EXERCISE PASSAGE —
Treatment should be adjusted based on molecular evolution of the tumor.
—Stefan Sleijfer, MD, PhD
Formal discussant of the PAZOGIST trial at the European Society for Medical Oncology (ESMO) 2014 Congress, Stefan Sleijfer, MD, PhD, of Erasmus MC Cancer Institute, Rotterdam, the Netherlands, said “The title of my talk is ‘Small Molecules: Greater Success,’ and we are not yet there.”
He agreed with Dr. Blay that pazopanib (Votrient) deserves further study in patients with advanced gastrointestinal stromal tumor (GIST) but suggested that these studies be conducted using a mutational-profile treatment approach, adjusting for changes in driver mutations with disease progression.
“The introduction of imatinib [Gleevec] was a miracle; median overall survival now exceeds 5 years, whereas before imatinib, it was 9 months. However, despite great success with this drug in first-line therapy, the vast majority of patients develop resistance. In the second- and third-line settings, response rates are lower and there is a need for novel therapies,” he noted.
The best design of future trials should be based on the mutational drivers at the time of progression or resistance. “The drivers of GIST at diagnosis are c-KIT or [platelet-derived growth factor receptor (PDGFR)-alpha]. With a different molecular background at progression than at diagnosis, it is unlikely that one drug will produce stabilization after imatinib failure,” he said.
‘Playing Chess With Cancer’
“There are many considerations about what to do at disease progression, including combination treatments, inhibition of KIT signaling, and more precise targeting based on dominant clone. We are in essence playing chess with cancer,” Dr. Sleijfer commented.
“In my view, treatment should be adjusted based on molecular evolution of the tumor. We have to identify which KIT mutations cause imatinib resistance. We need tools to assess mutational profile dominant clone and a randomized study comparing traditional treatment vs treatment based on mutational profile,” Dr. Sleijfer elaborated.
“Pazopanib is a novel [tyrosine kinase inhibitor], and it deserves further study. The outcomes of this study are in contrast to the Ganjoo et al single-arm study. At first glance these results are discordant, but the first study was conducted in a small number of heterogeneous patients. The study presented by Dr. Blay has a stronger design, and I agree that further study of pazopanib is warranted,” Dr. Sleijfer stated. ■
Disclosure: Dr. Sleijfer has received research funding from GlaxoSmithKline and Novartis.

DATA EXTRACT —
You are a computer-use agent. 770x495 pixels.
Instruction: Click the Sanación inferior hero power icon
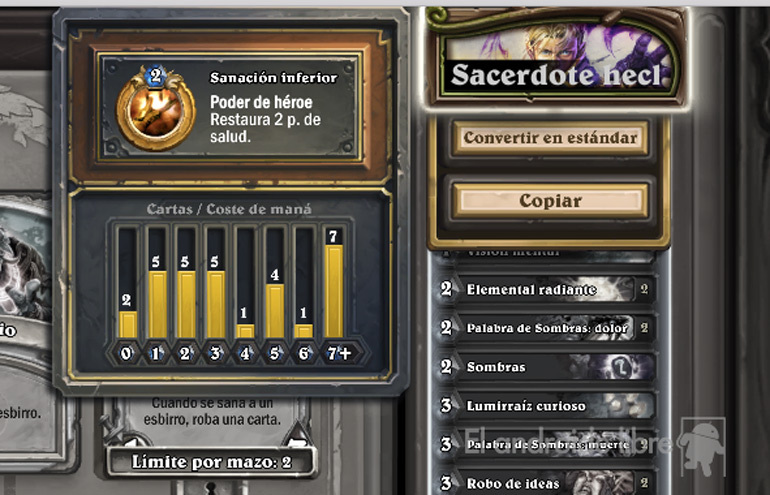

WORK INSTRUCTIONS —
1. Answer these questions using the commentary on the PAZOGIST trial:
(a) What was median overall survival before imatinib?
(b) At which cancer institute does Stefan Sleijfer work?
(c) Which companies have given Dr. Sleijfer research funding?
2. Which organizations does the commentary on the PAZOGIST trial name?
The data is from a different source than the commentary on the PAZOGIST trial.

SOLUTIONS IN ORDER —
1.
(a) 9 months
(b) Erasmus MC Cancer Institute, Rotterdam, the Netherlands
(c) GlaxoSmithKline and Novartis

2. European Society for Medical Oncology (ESMO), Erasmus MC Cancer Institute, GlaxoSmithKline, Novartis